▼
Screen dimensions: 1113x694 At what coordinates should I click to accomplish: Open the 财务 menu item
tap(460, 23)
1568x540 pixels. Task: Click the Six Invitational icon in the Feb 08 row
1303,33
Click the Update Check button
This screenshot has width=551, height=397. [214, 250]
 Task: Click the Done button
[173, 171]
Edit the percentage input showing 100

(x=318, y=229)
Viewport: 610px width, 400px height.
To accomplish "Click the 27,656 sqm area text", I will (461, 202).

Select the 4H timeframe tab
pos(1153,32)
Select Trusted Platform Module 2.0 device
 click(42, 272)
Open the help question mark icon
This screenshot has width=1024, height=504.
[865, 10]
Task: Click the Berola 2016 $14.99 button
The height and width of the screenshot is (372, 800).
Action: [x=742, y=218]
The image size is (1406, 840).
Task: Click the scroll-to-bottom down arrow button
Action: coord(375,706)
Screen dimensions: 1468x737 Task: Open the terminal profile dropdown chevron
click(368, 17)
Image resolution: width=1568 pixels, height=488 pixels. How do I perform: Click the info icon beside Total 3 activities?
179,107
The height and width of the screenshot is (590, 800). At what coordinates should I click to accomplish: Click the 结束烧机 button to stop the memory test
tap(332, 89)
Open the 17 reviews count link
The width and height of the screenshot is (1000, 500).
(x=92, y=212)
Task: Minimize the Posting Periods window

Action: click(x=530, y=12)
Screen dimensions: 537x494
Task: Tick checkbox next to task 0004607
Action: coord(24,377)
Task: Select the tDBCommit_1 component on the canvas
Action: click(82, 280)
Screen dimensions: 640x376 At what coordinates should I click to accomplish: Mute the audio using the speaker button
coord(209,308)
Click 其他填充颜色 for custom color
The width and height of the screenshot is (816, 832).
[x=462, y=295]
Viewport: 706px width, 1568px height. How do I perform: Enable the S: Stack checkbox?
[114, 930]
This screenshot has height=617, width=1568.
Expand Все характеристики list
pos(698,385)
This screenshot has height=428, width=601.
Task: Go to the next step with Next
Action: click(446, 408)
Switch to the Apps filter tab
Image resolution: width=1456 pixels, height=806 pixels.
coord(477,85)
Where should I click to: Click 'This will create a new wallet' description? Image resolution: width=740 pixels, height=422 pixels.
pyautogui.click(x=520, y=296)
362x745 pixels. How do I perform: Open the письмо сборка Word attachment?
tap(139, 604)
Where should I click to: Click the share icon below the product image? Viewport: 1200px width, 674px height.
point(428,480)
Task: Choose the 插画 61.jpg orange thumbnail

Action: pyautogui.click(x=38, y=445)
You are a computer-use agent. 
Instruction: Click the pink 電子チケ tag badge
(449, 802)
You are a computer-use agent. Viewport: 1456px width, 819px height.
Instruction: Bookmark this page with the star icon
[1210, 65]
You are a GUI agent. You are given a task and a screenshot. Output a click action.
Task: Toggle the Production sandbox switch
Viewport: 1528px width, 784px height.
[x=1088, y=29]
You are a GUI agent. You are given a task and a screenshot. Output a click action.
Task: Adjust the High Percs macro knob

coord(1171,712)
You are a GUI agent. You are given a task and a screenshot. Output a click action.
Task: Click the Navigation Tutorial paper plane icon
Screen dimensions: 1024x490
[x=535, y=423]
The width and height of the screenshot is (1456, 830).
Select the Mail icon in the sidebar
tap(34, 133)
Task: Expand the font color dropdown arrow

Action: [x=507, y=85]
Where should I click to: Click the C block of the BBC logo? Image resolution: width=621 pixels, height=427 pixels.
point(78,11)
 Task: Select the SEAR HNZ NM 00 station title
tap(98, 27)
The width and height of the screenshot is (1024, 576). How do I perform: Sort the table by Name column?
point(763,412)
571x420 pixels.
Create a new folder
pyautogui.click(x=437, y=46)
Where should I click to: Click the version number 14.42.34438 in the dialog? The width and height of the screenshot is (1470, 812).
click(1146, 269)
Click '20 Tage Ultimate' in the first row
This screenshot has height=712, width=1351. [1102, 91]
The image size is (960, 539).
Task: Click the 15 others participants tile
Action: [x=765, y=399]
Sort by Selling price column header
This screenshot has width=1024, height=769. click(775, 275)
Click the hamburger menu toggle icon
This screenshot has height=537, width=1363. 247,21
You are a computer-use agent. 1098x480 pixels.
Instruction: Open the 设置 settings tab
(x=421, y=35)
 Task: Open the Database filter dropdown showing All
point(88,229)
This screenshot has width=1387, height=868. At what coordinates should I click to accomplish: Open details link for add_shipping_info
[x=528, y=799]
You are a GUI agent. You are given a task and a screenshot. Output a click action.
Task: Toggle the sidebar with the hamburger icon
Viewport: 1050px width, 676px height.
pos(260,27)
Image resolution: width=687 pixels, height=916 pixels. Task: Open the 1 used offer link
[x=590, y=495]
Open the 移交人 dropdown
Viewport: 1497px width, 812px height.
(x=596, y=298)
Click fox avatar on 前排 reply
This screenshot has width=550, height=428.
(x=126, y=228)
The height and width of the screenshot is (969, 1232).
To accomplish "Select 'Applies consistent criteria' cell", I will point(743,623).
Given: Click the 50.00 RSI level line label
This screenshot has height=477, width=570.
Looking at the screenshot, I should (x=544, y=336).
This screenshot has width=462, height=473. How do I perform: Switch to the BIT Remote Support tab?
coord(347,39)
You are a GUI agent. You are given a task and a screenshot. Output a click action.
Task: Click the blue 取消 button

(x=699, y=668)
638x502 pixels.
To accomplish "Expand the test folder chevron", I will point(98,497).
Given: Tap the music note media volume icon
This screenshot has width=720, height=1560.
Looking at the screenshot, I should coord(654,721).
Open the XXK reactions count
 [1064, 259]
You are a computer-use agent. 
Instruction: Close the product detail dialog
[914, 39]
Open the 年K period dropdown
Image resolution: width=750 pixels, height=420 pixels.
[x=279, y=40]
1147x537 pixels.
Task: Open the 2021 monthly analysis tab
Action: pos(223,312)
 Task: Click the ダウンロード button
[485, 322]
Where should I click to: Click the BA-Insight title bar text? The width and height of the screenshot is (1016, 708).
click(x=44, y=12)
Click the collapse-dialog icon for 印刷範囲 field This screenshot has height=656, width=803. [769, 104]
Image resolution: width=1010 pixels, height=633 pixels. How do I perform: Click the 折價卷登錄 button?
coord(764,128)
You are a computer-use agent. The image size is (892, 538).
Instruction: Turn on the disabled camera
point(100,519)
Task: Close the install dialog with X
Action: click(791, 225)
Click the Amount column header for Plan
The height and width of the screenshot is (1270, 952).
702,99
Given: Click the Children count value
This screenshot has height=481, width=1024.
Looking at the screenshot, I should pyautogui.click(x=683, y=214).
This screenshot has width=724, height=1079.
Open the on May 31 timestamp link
▲
# Work instruction
How many lines of the entries contain "computer"? Answer with a number alone.

# Task answer
5